START RECORDS SUPPLIED

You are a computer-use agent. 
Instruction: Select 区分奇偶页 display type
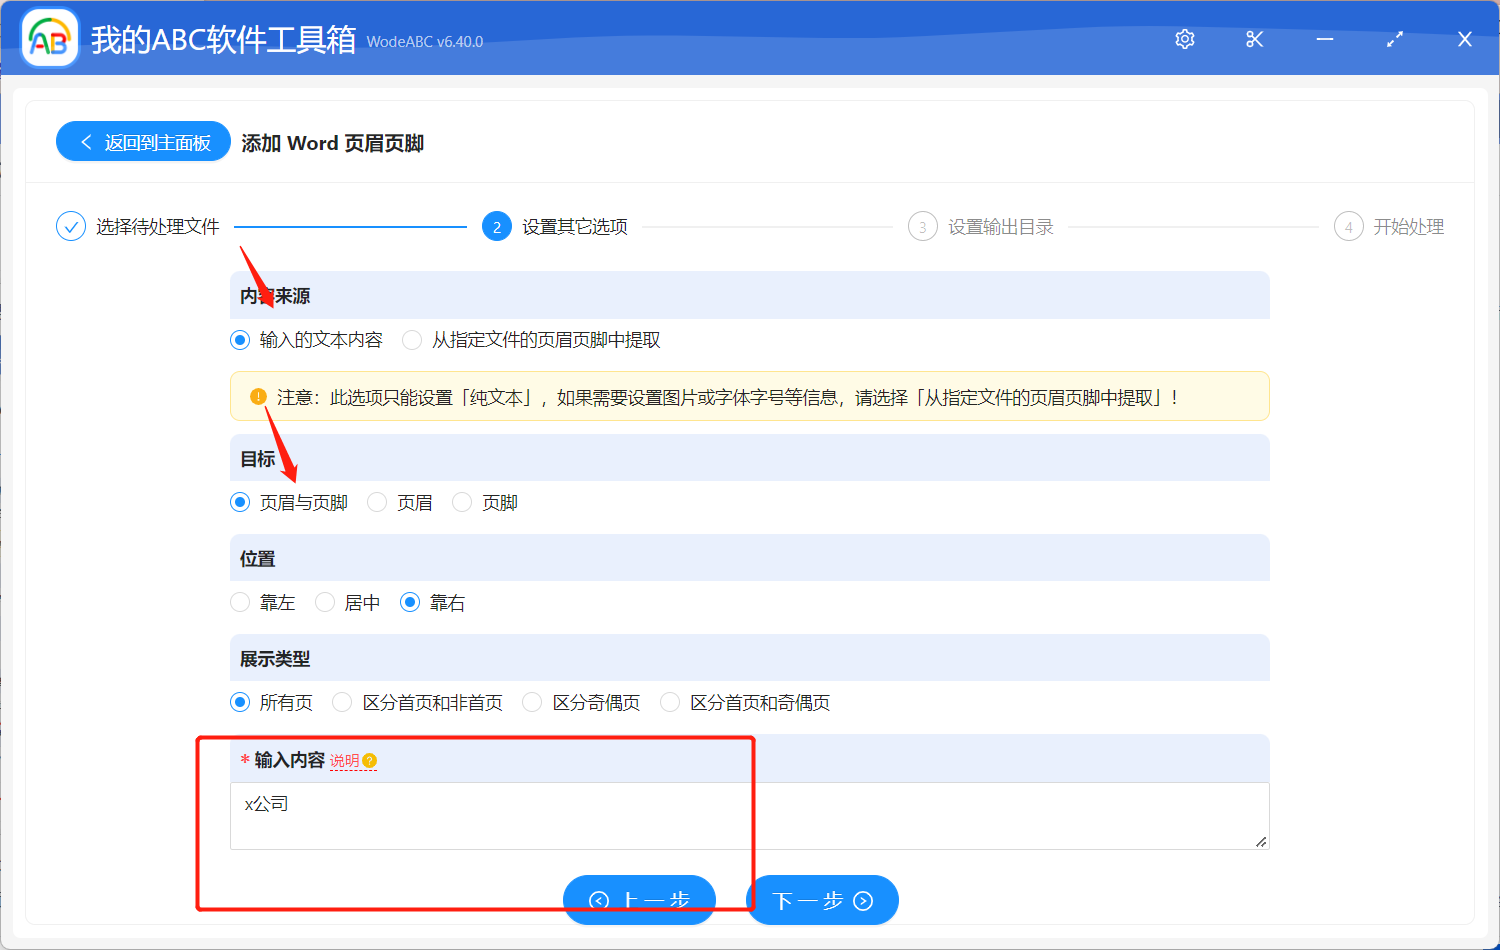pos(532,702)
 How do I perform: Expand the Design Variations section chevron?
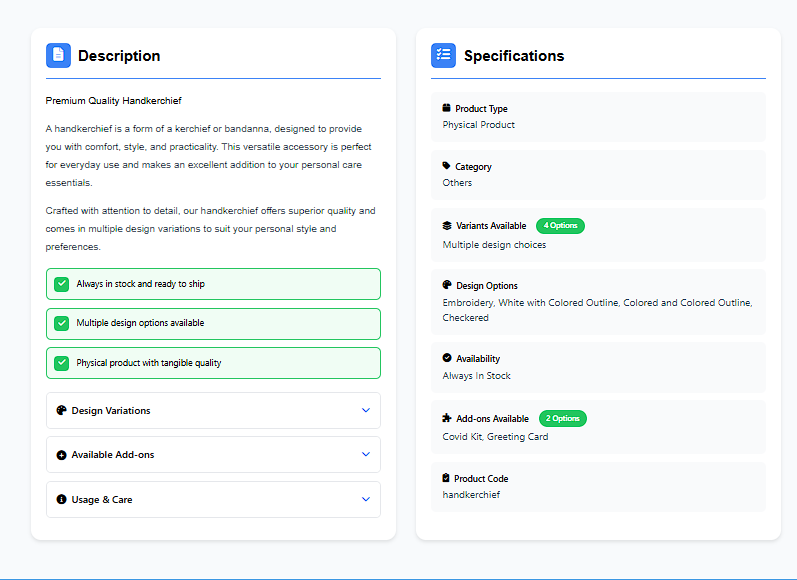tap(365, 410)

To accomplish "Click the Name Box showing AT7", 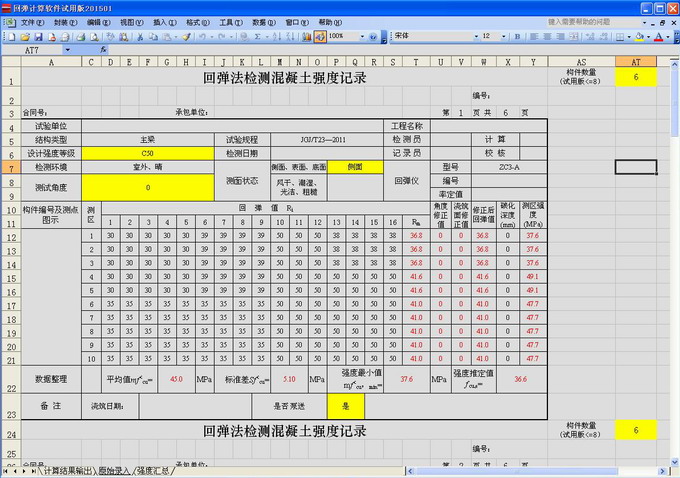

END RECORDS SUPPLIED

WORK REQUEST.
Every line from the one with "Instruction: Select 区分奇偶页 display type" to the end of the records above should be restated word for word, and no picture belongs in the copy.

FINISHED TASK.
Instruction: Select 区分奇偶页 display type
pos(532,702)
 How do I perform: Expand the Design Variations section chevron?
tap(365, 410)

To accomplish "Click the Name Box showing AT7", 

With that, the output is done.